Pemerintah Amerika Serikat (AS) akan mencabut status perdagangan "negara yang paling disukai" (most-favored nation) yang dipegang Rusia di tengah krisis Ukraina, demikian disampaikan Gedung Putih pada Jumat (11/3).- Para pemimpin Uni Eropa sepakat untuk menjatuhkan sanksi baru terhadap Rusia dalam pertemuan informal di Versailles, Prancis.
Disebutkan pula bahwa Gedung Putih menambahkan bahwa pihaknya akan bekerja sama dengan negara-negara Kelompok Tujuh (Group of Seven/G7) dan Uni Eropa (UE) untuk mengeluarkan sanksi baru.
Presiden AS Joe Biden dan para pemimpin G7 lainnya "akan mengumumkan langkah ekonomi baru" untuk "semakin mengisolasi Rusia dari sistem keuangan global," kata Gedung Putih dalam sebuah pernyataan.

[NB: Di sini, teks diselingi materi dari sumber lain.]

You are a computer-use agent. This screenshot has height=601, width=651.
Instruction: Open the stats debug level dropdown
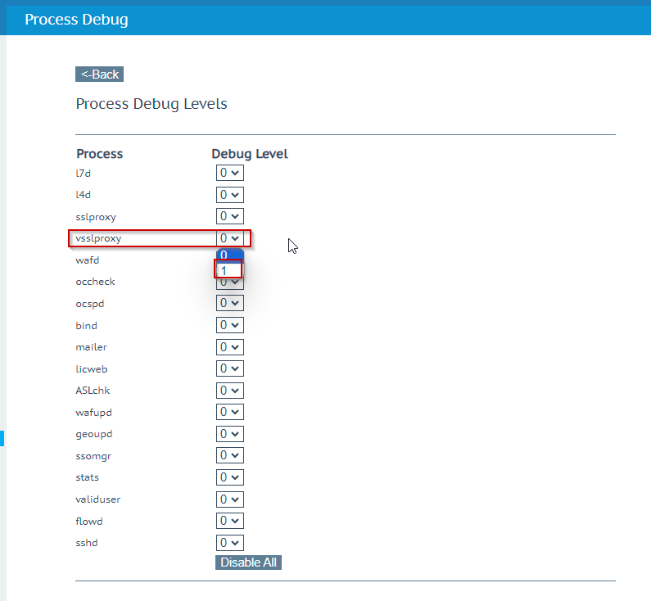coord(229,477)
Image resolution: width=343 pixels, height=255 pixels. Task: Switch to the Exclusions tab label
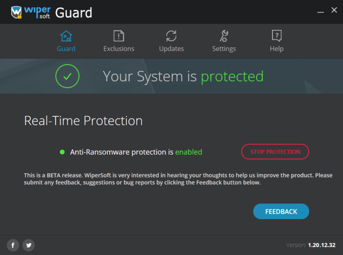(x=118, y=49)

Sanksi tersebut dijatuhkan menyusul embargo energi terhadap Rusia yang diumumkan oleh Washington pada Selasa (8/3), di antara serangkaian langkah terhadap Rusia terkait krisis Ukraina, meskipun para analis telah memperingatkan kemungkinan konsekuensi dan efek limpahan yang sangat besar.

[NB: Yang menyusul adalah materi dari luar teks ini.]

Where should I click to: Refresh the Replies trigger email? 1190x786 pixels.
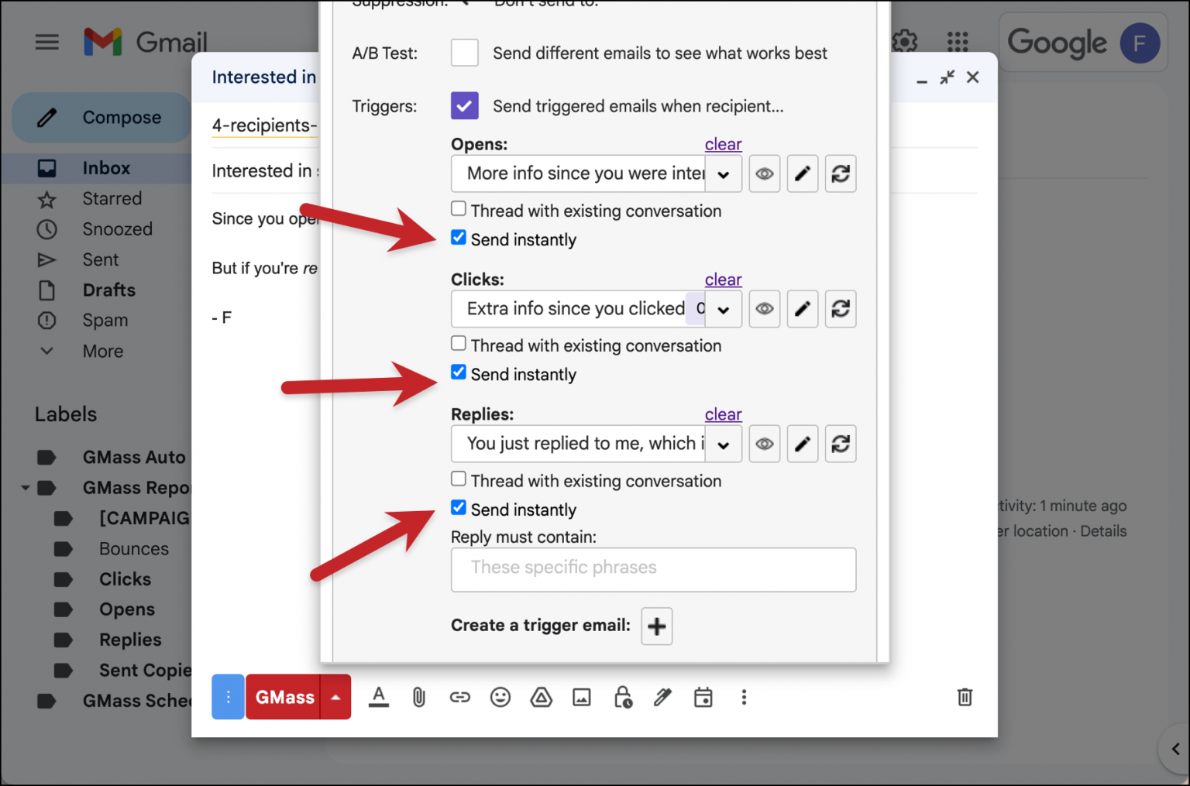click(x=841, y=444)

Pada hari yang sama, para pemimpin UE sepakat menjatuhkan sanksi baru terhadap Rusia dalam pertemuan informal di Versailles, Prancis.
Presiden Komisi Eropa Ursula von der Leyen mengatakan sanksi-sanksi baru itu bertujuan untuk semakin mengisolasi Rusia dari sistem ekonomi global. Dia juga mengumumkan rencana untuk menemukan alternatif bahan bakar Rusia per 2027 mendatang guna mengurangi ketergantungan UE pada Rusia.
"Ada hukum konsekuensi yang tidak disengaja," kata Presiden Dewan Bisnis AS-China Craig Allen kepada Xinhua sebelumnya pada pekan ini, mengomentari potensi dampak ekonomi dari sanksi Barat terhadap Rusia.
"Apa yang ingin Anda lakukan mungkin adalah menghukum Rusia, tetapi ada konsekuensi yang tidak disengaja untuk setiap tindakan. Dan masih terlalu dini untuk mengatakan apa konsekuensi yang tidak disengaja dari hal ini," kata Allen.